[Entries on where items appear]
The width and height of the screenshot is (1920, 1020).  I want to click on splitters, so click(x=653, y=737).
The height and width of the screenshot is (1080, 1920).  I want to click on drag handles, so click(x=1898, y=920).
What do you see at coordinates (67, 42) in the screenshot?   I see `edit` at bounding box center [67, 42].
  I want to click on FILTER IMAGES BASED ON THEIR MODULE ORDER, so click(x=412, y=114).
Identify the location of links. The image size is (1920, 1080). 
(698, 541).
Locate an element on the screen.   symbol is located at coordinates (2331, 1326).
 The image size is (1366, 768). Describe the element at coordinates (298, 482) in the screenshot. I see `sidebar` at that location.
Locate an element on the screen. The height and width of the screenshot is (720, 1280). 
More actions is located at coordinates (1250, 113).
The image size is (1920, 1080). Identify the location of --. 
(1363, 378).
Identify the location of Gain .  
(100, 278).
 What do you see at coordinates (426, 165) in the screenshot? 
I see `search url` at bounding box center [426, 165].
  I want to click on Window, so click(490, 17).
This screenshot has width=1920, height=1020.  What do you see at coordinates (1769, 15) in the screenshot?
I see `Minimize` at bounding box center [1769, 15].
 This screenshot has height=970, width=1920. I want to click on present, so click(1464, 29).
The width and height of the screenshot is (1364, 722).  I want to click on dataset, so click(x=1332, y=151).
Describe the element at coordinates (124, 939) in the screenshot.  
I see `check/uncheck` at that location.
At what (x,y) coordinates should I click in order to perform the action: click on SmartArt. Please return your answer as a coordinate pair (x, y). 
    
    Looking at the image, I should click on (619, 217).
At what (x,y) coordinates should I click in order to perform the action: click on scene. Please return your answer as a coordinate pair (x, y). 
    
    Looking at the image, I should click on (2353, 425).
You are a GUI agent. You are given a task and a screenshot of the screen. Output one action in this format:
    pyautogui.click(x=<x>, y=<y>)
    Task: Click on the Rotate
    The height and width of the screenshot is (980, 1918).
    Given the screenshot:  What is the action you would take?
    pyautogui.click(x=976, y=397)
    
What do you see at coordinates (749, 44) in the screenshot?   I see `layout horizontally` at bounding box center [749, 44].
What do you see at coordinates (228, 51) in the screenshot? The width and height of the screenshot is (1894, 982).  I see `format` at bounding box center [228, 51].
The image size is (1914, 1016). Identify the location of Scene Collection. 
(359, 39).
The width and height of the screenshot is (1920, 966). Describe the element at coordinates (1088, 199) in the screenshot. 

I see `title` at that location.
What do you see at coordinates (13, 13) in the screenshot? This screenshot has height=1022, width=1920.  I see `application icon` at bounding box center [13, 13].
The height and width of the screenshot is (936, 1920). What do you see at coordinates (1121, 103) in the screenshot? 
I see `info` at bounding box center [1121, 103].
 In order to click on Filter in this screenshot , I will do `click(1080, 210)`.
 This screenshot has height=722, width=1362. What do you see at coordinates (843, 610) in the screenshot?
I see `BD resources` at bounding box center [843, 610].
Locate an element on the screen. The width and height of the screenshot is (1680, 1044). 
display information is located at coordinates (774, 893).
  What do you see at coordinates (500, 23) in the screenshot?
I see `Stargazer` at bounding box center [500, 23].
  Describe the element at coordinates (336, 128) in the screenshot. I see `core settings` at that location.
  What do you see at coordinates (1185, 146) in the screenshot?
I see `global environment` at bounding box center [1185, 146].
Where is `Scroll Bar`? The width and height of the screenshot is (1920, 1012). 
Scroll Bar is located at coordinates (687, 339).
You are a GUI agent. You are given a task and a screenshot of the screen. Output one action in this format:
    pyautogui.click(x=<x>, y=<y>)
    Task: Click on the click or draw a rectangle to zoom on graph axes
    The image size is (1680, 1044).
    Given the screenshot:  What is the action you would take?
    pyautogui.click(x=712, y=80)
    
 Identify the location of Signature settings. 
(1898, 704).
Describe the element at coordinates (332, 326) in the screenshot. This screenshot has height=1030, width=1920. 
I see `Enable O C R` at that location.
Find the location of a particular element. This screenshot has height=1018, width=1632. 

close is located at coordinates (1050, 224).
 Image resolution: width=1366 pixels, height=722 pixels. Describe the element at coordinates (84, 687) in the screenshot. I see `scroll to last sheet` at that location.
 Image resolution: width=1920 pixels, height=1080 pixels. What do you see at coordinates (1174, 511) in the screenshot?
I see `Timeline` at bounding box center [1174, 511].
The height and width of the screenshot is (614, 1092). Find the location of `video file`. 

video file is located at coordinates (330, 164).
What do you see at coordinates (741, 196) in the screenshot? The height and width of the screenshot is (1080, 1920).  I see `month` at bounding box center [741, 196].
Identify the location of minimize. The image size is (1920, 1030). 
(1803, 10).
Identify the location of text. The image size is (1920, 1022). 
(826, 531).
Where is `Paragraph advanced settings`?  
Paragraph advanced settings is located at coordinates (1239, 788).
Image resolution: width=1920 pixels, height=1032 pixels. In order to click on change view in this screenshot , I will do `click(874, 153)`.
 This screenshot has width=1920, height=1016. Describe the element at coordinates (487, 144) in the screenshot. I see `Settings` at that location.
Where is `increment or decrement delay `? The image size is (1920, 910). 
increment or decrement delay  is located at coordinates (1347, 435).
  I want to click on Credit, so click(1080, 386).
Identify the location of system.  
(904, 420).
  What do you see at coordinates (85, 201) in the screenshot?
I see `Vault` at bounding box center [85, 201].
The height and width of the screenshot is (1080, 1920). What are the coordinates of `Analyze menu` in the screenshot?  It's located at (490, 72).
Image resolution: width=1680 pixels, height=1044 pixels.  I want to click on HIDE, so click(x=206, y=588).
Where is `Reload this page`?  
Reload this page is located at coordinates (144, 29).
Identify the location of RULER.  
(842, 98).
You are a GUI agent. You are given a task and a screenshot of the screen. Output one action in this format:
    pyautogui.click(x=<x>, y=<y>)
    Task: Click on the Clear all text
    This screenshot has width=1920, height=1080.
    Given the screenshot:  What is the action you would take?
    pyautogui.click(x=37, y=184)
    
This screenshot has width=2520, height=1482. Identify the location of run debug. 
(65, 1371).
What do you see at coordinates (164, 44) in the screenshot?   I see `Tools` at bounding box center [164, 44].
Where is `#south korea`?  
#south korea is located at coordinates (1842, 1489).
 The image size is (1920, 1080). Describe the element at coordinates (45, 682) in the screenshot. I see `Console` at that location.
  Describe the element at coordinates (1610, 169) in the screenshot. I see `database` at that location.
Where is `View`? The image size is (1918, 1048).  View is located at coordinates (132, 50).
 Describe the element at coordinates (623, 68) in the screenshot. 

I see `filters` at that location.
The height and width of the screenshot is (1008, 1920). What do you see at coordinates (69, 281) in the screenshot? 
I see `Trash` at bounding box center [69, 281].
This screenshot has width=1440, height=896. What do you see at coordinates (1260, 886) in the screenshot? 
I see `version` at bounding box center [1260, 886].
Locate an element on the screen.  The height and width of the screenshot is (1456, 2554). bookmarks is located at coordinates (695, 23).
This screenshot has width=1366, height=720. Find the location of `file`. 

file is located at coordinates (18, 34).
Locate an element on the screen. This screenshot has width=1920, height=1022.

What is required:
Rewrite the lines from the one containing "coordinates (132, 50)." through the one containing "center [1260, 886].", changing "screenshot" to "screen capture" everywhere it occurs and keeping everything else the same.

Solution to the exercise:
Where is `View`? The image size is (1918, 1048).  View is located at coordinates (132, 50).
 Describe the element at coordinates (623, 68) in the screen capture. 

I see `filters` at that location.
The height and width of the screen capture is (1008, 1920). What do you see at coordinates (69, 281) in the screen capture? 
I see `Trash` at bounding box center [69, 281].
This screen capture has width=1440, height=896. What do you see at coordinates (1260, 886) in the screen capture? 
I see `version` at bounding box center [1260, 886].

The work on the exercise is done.